- **Requests**
1. Revise the Comprehensive Drive thread starting at "I was not expecting" and ending at "Great build!", and write that span out again with "olive drab" changed to "matte black".
2. Carry on the Comprehensive Drive thread from its last line.

- **Provided passage**
>> begin

# Holy Sh1t! Comprehensive Drive



## Dan0h (Sep 16, 2021)

I was not expecting it to be this freaking amazing. And it’s really not just the epic Gorva olive drab power coat either. This thing sounds amaze balls. If you haven’t ordered one yet you might want to. This thing is so yummy sounding. And full range sweeps with all three knobs. Many sounds. On top of that Mr. PedalPCB made some epic improvements with the included switch pcb and having all four jack leads connect at the top of the board, super nice. A total home run and might become my favorite all time build.


----------



## fig (Sep 16, 2021)

Great build! 
Wow I like those re-positioned jack pads !


----------



## spi (Sep 17, 2021)

Nice.  Is this YATS?


----------



## Dan0h (Sep 17, 2021)

spi said:


> Nice.  Is this YATS?


I’m not sure. I’ve never had a TS and don’t know anything about them. Mr PedalPCB could answer that question. What ever it is, it’s lovely. It’s sort of the best of the Klon and the best of the benson preamp mixed together. And if this turns out to be just another tube screamer then I’m a TS fan now.


----------



## Brett (Sep 18, 2021)

I really fell in love with how natural and responsive it is. It's currently my favorite drive pedal!

The pads for the jacks are on the board because this circuit utilizes a buffered bypass instead of true bypass. Great build @Dan0h!


----------



## Brett (Sep 18, 2021)

spi said:


> Nice.  Is this YATS?


This circuit shares similarities to a TS in that it has
- an input stage (that also serves as a buffer on bypass)

>> end

- **Material provided**
>> begin

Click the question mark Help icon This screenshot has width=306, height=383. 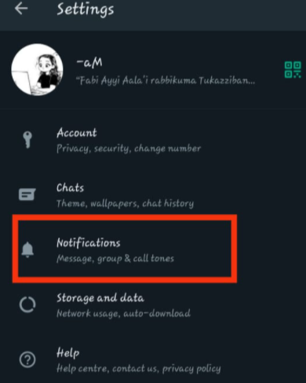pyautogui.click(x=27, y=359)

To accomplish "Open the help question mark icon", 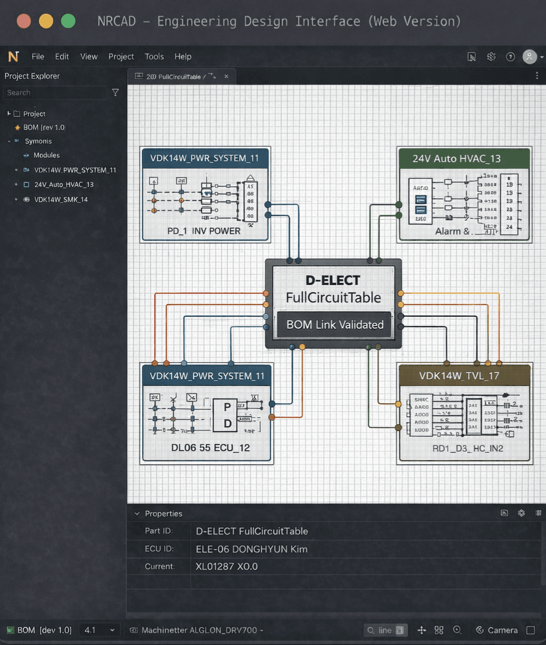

>> end

- **Results**
1.
I was not expecting it to be this freaking amazing. And it’s really not just the epic Gorva matte black power coat either. This thing sounds amaze balls. If you haven’t ordered one yet you might want to. This thing is so yummy sounding. And full range sweeps with all three knobs. Many sounds. On top of that Mr. PedalPCB made some epic improvements with the included switch pcb and having all four jack leads connect at the top of the board, super nice. A total home run and might become my favorite all time build.


----------



## fig (Sep 16, 2021)

Great build!

2.
- uses soft-clipping diodes in the feedback loop to generate overdrive/distortion

I'm no EE, but this one appears to have something else going on in the way that it handles voltage in various parts of the circuit.

All that being said, it sounds nothing like a tube screamer (to me). The sound is very full and is the first pedal that I've played through that has even come close to the redundant claim of sounding amp-like.


----------



## Fever2112 (Oct 14, 2021)

How does the footswitch board work then?  With the input buffer (2n5088) in circuit all the time, the output would only be a single set of footswitch pins with another set for the LED to ground.   Could this not just use a DPDT footswitch instead of a 3PDT?


----------



## Robert (Oct 14, 2021)

Fever2112 said:


> How does the footswitch board work then?



The switching is similar to the Klon.    The output is at a junction of two resistors (one from the buffer, one from the effect output), the footswitch shunts one or the other.

It could have used a DPDT but I assumed 3PDTs were more common and they have more variety than DPDT.  (Illuminated, Soft-click, Gorva, etc)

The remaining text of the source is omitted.